The rabbit as a deity provides humour in some of the darker moments of the novel and reappears as a symbol of the enduring power of relationships in the face of uncertainty. When God was a Rabbit is a lyrical beautifully crafted story – and what a fabulous title!

I am here but I am not yours.

Book review: Still Life by Sarah Winman

Sarah Winman’s Still Live is a character driven historical fiction novel with a fascinating caste that spans the decades from WWII through to the 1960s. It speaks to a series of life moments and how art, music and food can move us emotionally.

There are moments in life, so monumental and still, that the memory can never be retrieved without a catch to the throat or an interruption to the beat of the heart. Can never be retrieved without the rumbling disquiet of how close that moment came to not having happened at all.

Twenty four year old English soldier Ulysses Temper finds himself in the wine cellar of a deserted Tuscany village during a bombing blitz in 1944. Sixty four year old Evelyn Skinner is a middle aged art historian visiting Italy to salvage paintings and reminisce about her youth. The two meet and connect by chance and the impression they make on one another is enduring. 

Art versus humanity is not the question, Ulysses. One doesn’t exist without the other. Art is the antidote.

Evelyn returns to London to teach. Ulysses returns home and reintegrates with his eclectic friends at The Stout and Parrot until a surprise inheritance from a man whose life he saved sends him back to Italy along with his ex-wife’s daughter, Alys and his friend Cress. Cress talks to trees and recites poetry, and has a parrot Claude who quotes Shakespeare.

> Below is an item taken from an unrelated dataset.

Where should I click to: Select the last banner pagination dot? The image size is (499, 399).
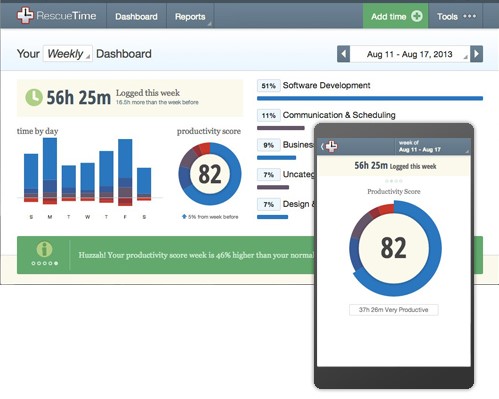(56, 263)

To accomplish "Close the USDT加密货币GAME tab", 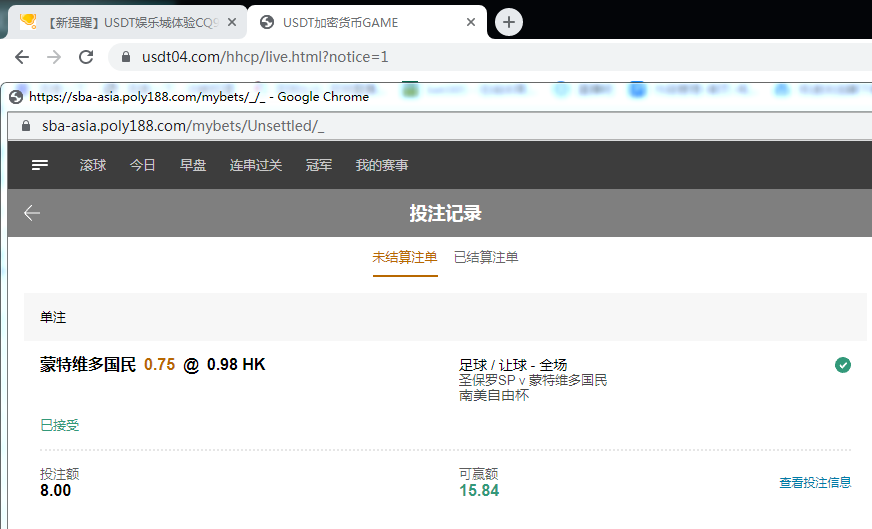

So, time heals. Mostly. Sometimes carelessly. And in unsuspecting moments, the pain catches and reminds one of all that’s been missing. The fulcrum of what might have been. But then it passes. Winter moves into spring and swallows return. The proximity of new skin returns to the sheets. Beauty does what is required. Jobs fulfil and conversations inspire. Loneliness becomes a mere Sunday. Scattered clothes. Empty bowls. Rotting fruit. Passing time. But still life in all its beauty and complexity.

There is a beautiful section about the 1966 floods of Arno in Florence where neighbours looked out for one another communicating by candle light. The flood devastated the city displacing citizens and destroying millions of books and artworks.

And for two hours the wine was poured, the cheese cut, and the two men talked. Of what? Who knows? Of love, of war, of the past. And they listened with hearts instead of ears, and in the candle-lit kitchen three floors up in an old palazzo, death was put on hold.

Still Life is a story about what it means to be human, of the many ways we can love people, friendship and chosen family. Art, beauty and luck and how they can move and shape us thread through the narrative.